À tout seigneur, tout honneur : l’hôtel de Bourgogne, propriété de la très ancienne mais alors toujours existante confrérie de la Passion. Elle ne jouait plus de mystères religieux depuis belle lurette, mais louait sa salle, avec monopole, à la troupe dite » de l’hôtel de Bourgogne « , qui se paraît aussi du titre de Comédiens du Roi. Pourquoi ce nom d’hôtel de Bourgogne ? Tout simplement parce que la salle avait été construite – en 1548 sous Henri II, le Valois des buffets – sur l’emplacement, peu coûteux car à l’époque hors les murs, de l’ancien hôtel parisien des ducs de Bourgogne, dont il subsiste d’ailleurs encore aujourd’hui une tour, dite de Jean-sans-Peur. Elle se trouvait à l’angle de la rue Mauconseil et de la rue Française et fut démolie par Haussmann, lors de la percée de la rue Étienne Marcel.
Il s’agissait d’une salle de forme rectangulaire – nous verrons plus loin la raison de cette configuration – de quelque 33 x 16 m, dotée d’une scène de 7 x 7 m, donc minuscule.
L’hôtel de Bourgogne, d’après un tableau ancien. Au XVIIIe siècle, la quas-totalité du théâtre de Marivaux fut créée dans cette salle, attribuée aux Italiens en 1675. Il les préférait aux Comédiens français, alors établis rue des Fossés-Saint-Germain, aujourd’hui rue de l’Ancienne Comédie.
La seconde salle, Le Marais, ouverte en 1634, par dérogation au monopole accordée par Richelieu, établie dans un ancien jeu de paume, situé à l’angle de la rue de la Perle et de la rue Vieille-du-Temple, donc à proximité de la toute récente place Royale, dénommée aujourd’hui place des Vosges, le quartier parisien chic du temps.
Le moment vient de parler un peu de ces jeux de paume, dont l’architecture, conçue pour jouer à la courte-paume, marqua longtemps les salles françaises. Le jeu de courte-paume, ancêtre du tennis, se pratiquait depuis le Moyen Âge et les salles où l’on jouait s’appelaient des » tripots « , du vieux mot français triper qui signifiait sauter, car il faut à l’occasion sauter, raquette en main, pour attraper les balles. Le sens du mot évolua avec l’habitude venue, pour les spectateurs, installés dans des loges latérales, de parier sur le gagnant, au point que ces opérations financières, plus ou moins clandestines, prirent au fil du temps une importance grandissante, non sans inquiéter d’ailleurs les pouvoirs publics, et l’Église. Outre ces réserves, le jeu de paume commençait à passer de mode à l’époque qui nous occupe, alors que Paris comptait encore plusieurs centaines de » tripots « . Les joueurs se raréfiant, les propriétaires de ces locaux n’étaient pas fâchés de leur trouver d’autres destinations, au moins provisoires.

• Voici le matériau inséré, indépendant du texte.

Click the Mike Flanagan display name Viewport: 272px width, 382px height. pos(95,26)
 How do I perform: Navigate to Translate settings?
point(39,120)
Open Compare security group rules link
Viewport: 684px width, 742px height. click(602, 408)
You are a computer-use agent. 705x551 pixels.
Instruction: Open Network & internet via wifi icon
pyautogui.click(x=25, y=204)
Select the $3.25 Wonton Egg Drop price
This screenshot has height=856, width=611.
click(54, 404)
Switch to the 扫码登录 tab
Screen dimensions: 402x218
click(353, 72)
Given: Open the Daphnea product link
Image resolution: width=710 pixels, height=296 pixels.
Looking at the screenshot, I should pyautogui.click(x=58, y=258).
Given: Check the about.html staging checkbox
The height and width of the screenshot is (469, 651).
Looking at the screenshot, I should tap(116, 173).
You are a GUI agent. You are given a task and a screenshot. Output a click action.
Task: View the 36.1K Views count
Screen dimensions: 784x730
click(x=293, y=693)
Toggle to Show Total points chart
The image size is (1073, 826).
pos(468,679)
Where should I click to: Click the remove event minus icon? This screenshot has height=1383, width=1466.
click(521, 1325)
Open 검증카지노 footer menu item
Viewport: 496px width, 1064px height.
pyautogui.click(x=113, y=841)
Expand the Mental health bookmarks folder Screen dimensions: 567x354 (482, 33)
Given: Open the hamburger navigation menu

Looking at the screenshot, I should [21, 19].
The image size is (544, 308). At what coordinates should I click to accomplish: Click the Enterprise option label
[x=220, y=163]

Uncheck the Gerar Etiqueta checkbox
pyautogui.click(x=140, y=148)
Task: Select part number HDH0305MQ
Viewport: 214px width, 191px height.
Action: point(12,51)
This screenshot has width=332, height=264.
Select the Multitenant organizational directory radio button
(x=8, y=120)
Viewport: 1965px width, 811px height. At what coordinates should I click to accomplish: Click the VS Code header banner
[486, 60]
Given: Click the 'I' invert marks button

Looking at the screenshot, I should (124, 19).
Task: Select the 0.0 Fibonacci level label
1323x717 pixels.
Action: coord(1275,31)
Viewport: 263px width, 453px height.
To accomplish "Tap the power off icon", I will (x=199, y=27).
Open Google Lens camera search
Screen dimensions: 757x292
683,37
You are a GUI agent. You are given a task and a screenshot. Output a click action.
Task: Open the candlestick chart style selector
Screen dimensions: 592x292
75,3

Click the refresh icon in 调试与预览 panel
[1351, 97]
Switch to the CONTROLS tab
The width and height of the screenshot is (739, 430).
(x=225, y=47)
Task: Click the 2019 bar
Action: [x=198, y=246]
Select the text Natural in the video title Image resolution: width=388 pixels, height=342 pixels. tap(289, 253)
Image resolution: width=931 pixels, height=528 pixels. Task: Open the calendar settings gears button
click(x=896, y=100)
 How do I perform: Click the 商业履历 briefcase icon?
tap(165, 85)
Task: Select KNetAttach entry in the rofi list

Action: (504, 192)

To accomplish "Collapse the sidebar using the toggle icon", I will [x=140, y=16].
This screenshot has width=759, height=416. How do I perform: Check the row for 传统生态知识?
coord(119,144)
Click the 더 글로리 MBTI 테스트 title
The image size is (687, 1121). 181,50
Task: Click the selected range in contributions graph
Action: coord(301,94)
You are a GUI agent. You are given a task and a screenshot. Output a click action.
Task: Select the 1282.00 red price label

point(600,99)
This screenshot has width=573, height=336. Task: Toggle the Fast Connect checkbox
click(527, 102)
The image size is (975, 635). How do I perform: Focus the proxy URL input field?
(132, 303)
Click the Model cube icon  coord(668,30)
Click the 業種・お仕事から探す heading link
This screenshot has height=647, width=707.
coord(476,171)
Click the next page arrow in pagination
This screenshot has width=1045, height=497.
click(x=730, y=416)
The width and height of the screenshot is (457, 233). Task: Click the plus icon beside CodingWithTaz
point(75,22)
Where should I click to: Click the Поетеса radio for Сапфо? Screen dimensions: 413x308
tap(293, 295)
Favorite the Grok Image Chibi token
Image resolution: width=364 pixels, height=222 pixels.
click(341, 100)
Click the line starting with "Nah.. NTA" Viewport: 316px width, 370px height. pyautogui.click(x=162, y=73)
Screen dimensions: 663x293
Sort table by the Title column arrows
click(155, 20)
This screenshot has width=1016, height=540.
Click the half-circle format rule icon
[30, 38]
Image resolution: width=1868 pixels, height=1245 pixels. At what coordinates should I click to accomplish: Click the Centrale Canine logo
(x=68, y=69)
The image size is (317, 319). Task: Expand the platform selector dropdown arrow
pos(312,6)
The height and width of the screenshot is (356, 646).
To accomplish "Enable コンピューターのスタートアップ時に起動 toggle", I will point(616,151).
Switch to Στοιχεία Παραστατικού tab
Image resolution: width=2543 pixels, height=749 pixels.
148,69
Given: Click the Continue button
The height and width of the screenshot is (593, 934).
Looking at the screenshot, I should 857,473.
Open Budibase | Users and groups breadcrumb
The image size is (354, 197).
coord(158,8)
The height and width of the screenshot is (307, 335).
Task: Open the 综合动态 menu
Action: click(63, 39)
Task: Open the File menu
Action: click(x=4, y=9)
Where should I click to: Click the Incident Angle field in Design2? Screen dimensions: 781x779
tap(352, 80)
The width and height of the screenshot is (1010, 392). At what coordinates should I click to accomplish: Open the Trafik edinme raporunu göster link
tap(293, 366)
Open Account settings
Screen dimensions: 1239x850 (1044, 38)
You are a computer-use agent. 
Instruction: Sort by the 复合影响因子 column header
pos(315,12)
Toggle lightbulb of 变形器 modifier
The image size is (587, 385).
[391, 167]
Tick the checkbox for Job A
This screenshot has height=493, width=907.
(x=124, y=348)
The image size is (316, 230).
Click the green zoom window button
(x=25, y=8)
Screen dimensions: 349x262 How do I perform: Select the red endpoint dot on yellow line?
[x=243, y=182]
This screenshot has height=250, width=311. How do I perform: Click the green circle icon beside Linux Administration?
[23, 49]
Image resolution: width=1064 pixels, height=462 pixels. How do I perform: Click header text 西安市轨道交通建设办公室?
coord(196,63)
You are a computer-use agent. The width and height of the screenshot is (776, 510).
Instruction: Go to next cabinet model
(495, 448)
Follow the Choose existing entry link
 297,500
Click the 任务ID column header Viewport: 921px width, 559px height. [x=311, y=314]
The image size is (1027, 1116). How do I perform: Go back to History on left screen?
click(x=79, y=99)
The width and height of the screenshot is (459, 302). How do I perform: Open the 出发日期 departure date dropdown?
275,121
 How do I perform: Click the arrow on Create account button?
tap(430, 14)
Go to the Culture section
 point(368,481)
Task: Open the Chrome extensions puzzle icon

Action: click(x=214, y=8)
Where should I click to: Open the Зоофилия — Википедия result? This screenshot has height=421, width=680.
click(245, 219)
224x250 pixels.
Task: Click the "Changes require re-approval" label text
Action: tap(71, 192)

Or, avec leurs quelque 30 x 16 m en plan et leurs 7 à 10 m de hauteur sous plafond – les dimensions n’étaient pas rigoureusement normalisées comme pour nos courts de tennis contemporains – ces tripots constituaient, et de loin, les plus grandes salles qui se pouvaient trouver, mises à part quelques salles de palais royaux ou autres, mais où il n’était évidemment pas question de jouer régulièrement, et publiquement, la comédie.
Pour en revenir à l’hôtel de Bourgogne, et bien qu’il n’ait jamais été un jeu de paume, ses constructeurs lui en avaient en leur temps donné la forme et les dimensions, faute d’en imaginer d’autres. Ces locaux étaient aménagés de la façon la plus simple : au fond, la scène, surélevée d’un bon mètre au-dessus du sol, horizontal, de la salle. Sur les grands côtés, des loges munies de sièges et, au milieu, le » parterre « , où l’on restait debout. Parfois, on installait en outre, dans le fond opposé à la scène, des gradins. On appelait alors ces places » l’amphithéâtre » car on donnait en général au dispositif une forme plus ou moins semi-circulaire, pour accroître le nombre de places ainsi offertes. On s’y asseyait, à même les gradins.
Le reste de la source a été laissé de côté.